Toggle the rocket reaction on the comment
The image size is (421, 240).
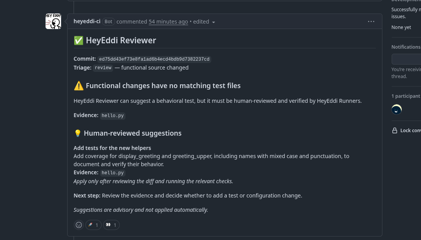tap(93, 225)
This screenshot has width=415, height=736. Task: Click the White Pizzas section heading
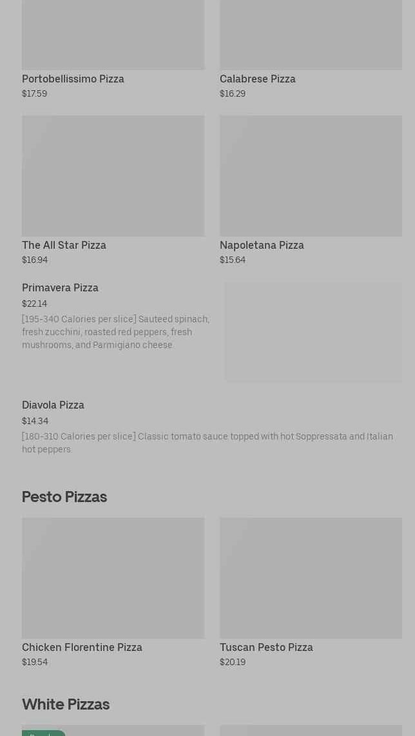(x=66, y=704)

...

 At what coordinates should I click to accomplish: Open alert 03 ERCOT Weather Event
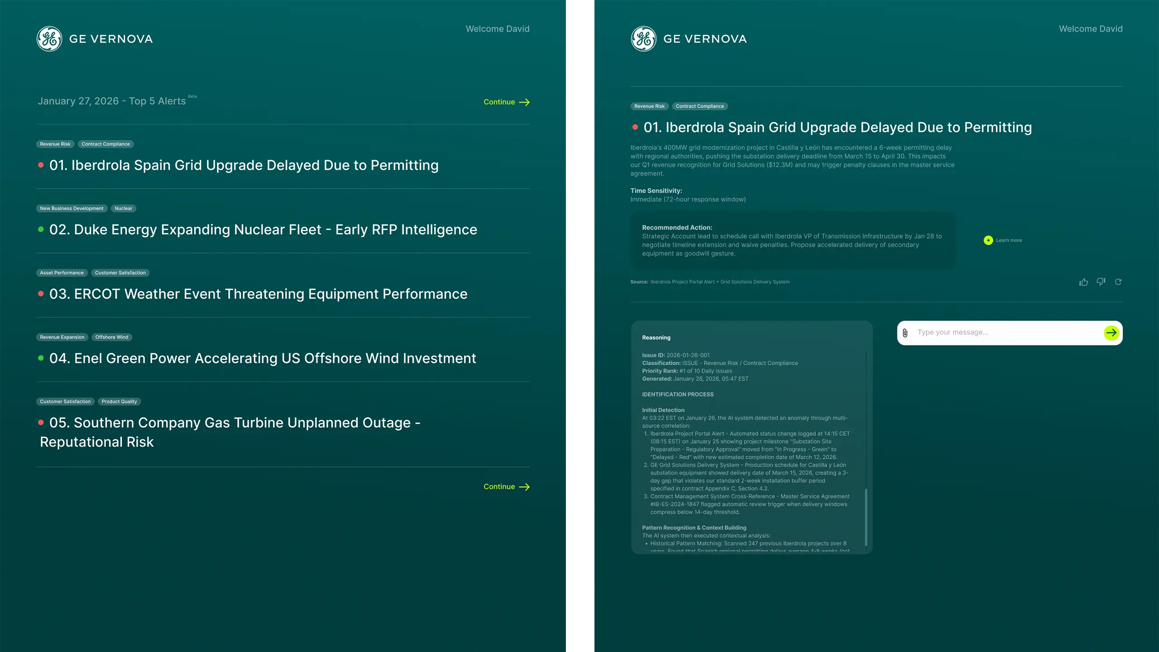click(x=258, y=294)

### WORK INSTRUCTIONS
Please write out everything from the line containing "This screenshot has" down to the line containing "(x=66, y=704)", switching "White Pizzas" to "Cheese Pizzas" and leaving all else unchanged. Give only those lines, without the pictures.

### REPLY
This screenshot has width=415, height=736. Task: Click the Cheese Pizzas section heading
(x=66, y=704)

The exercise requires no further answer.